Développement de stratégies analytiques et bioinformatiques en protéomique quantitative : le défi de la quantification de protéines présentes à l’état de traces dans des mélanges biologiques d’extrêmes dynamique et complexité
Auteur / Autrice : | Nicolas Pythoud |
Direction : | Christine Carapito |
Type : | Thèse de doctorat |
Discipline(s) : | Chimie analytique |
Date : | Soutenance le 04/12/2020 |
Etablissement(s) : | Strasbourg |
Ecole(s) doctorale(s) : | École doctorale Sciences chimiques (Strasbourg ; 1995-....) |
Partenaire(s) de recherche : | Laboratoire : Institut pluridisciplinaire Hubert Curien (Strasbourg ; 2006-....) |
Jury : | Président / Présidente : Pascale Romby |
Examinateurs / Examinatrices : Christine Carapito, Pascale Romby, Hélène Rogniaux, Charles Pineau, Thierry Rabilloud, Francis Bitsch | |
Rapporteurs / Rapporteuses : Hélène Rogniaux, Charles Pineau |
Mots clés
Résumé
Les stratégies de protéomique quantitative sont très attractives pour l’étude des systèmes biologiques au niveau protéique. Elles peuvent être scindées en trois grandes catégories : les stratégies globales, les stratégies ciblées et les stratégies DIA qui combinent les avantages des deux premières. Ce travail de thèse est axé sur le développement de stratégies analytiques et bioinformatiques en protéomique quantitative, afin d’améliorer la quantification de protéines présentes à l’état de traces. La première partie de mon travail a consisté à optimiser différentes étapes du protocole analytique en me concentrant tout particulièrement sur le mode d’acquisition DIA et le traitement de ces données complexes.

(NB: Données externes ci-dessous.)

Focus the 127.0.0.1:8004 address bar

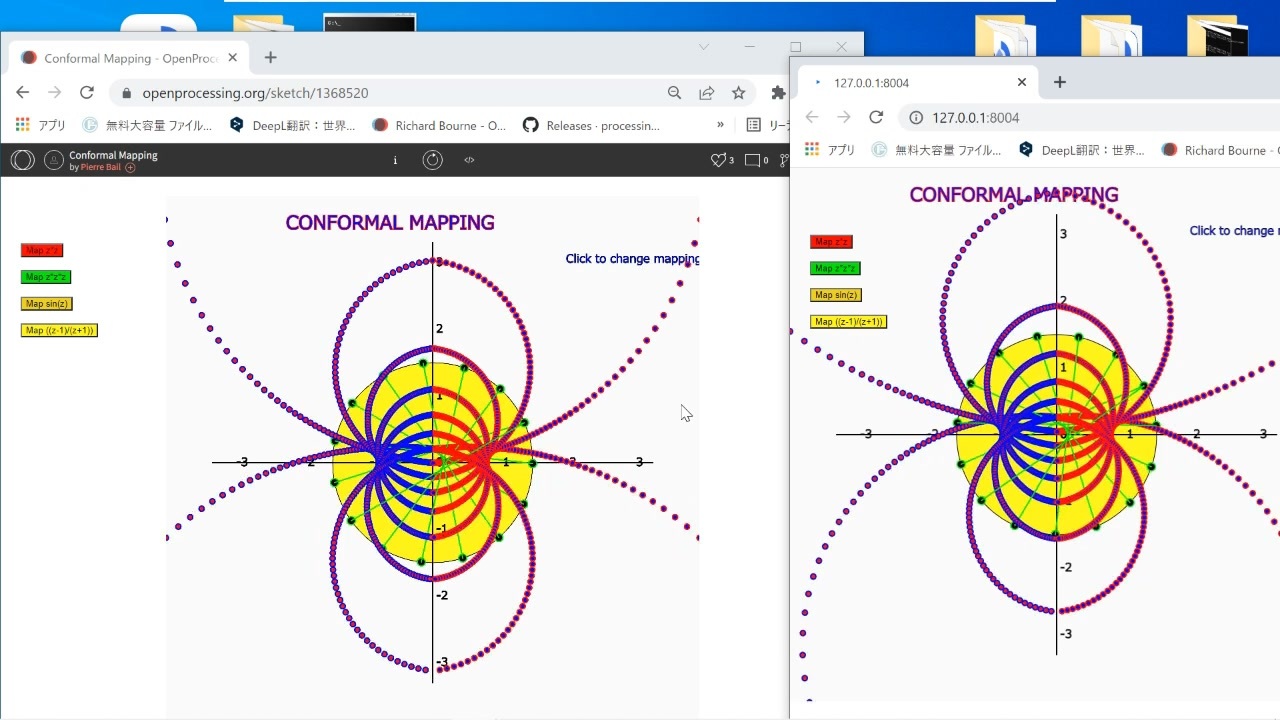point(1089,117)
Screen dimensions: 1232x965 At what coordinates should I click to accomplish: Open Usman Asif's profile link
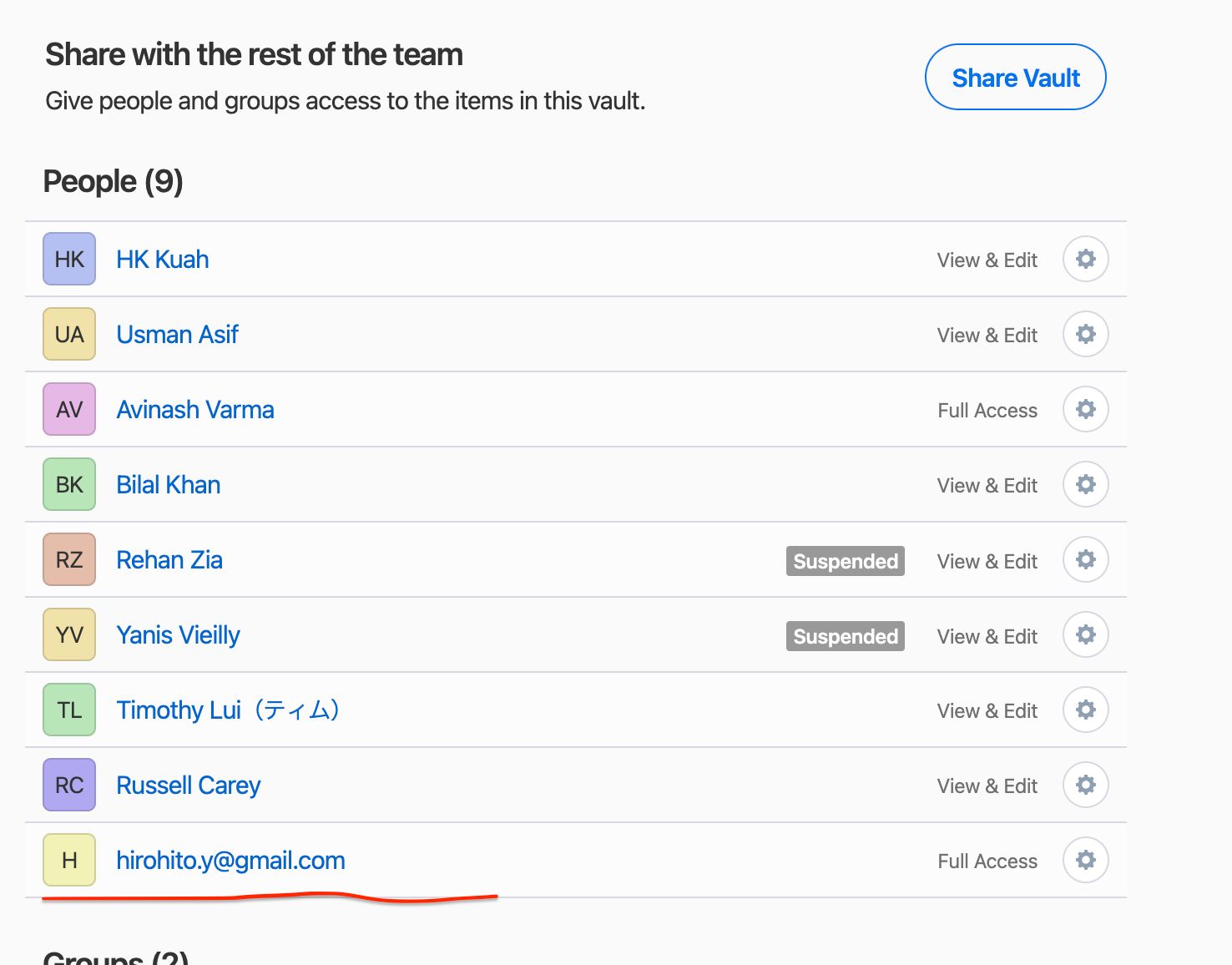177,335
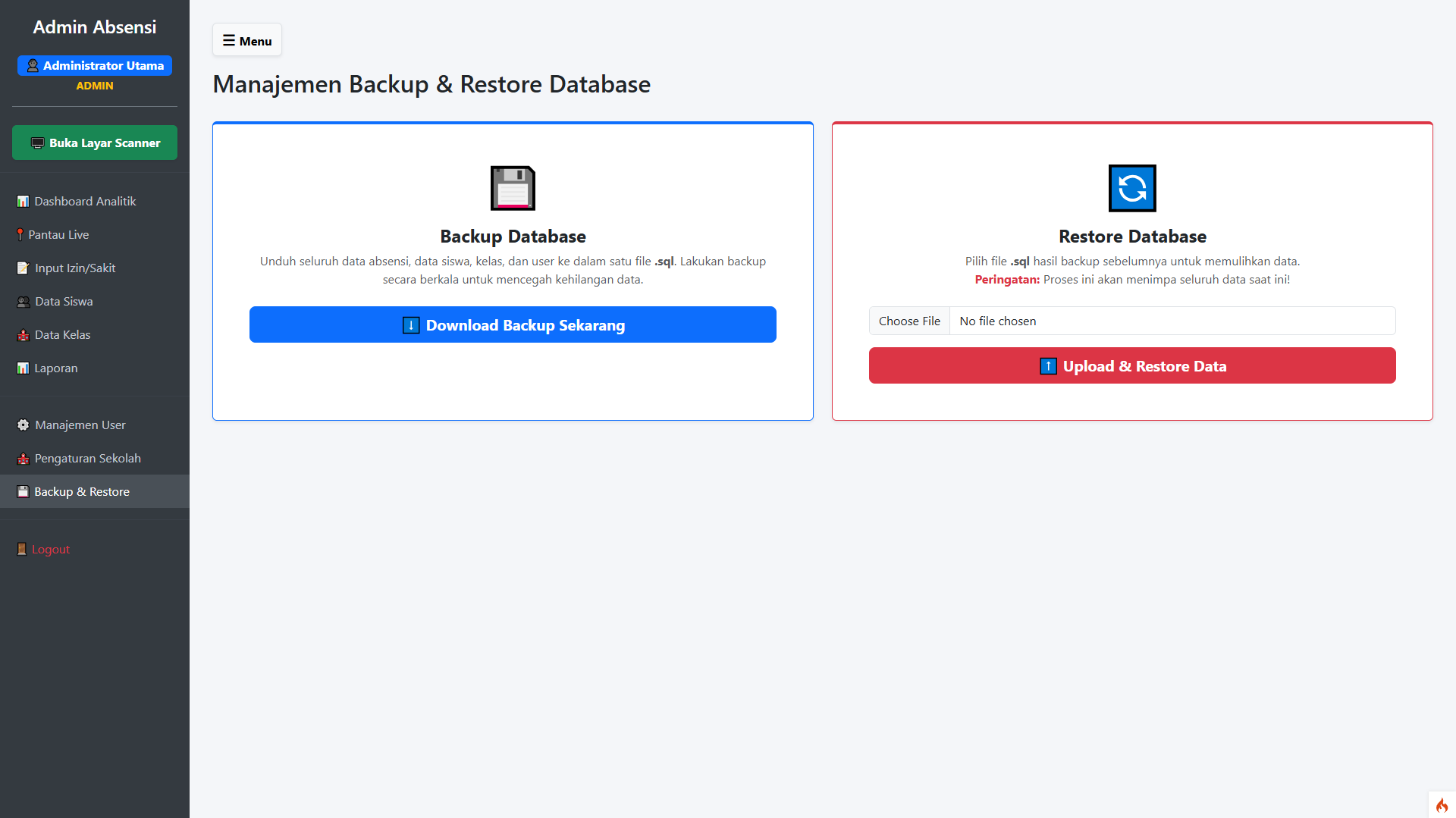This screenshot has height=818, width=1456.
Task: Click the Data Siswa people icon
Action: tap(23, 302)
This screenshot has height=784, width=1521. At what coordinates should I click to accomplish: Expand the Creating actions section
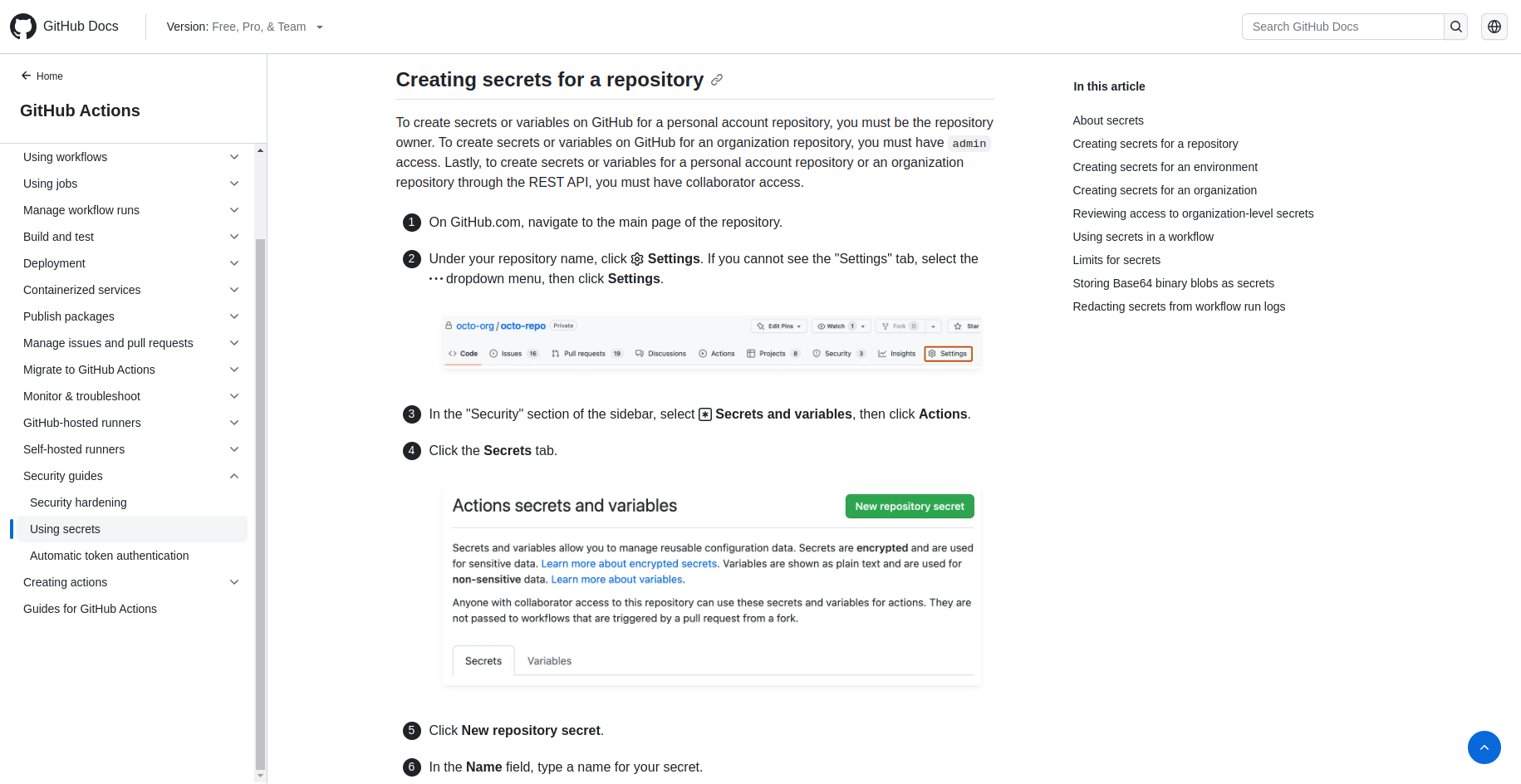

Par la suite, différentes méthodes de quantification ont été éprouvées dans plusieurs contextes biologiques afin de répondre au mieux aux problématiques posées. Enfin, différentes stratégies analytiques ont été développées pour étudier les interactions protéine-protéine, afin de mieux appréhender certains processus biologiques, à savoir la biogénèse du ribosome et la régulation des ARNm.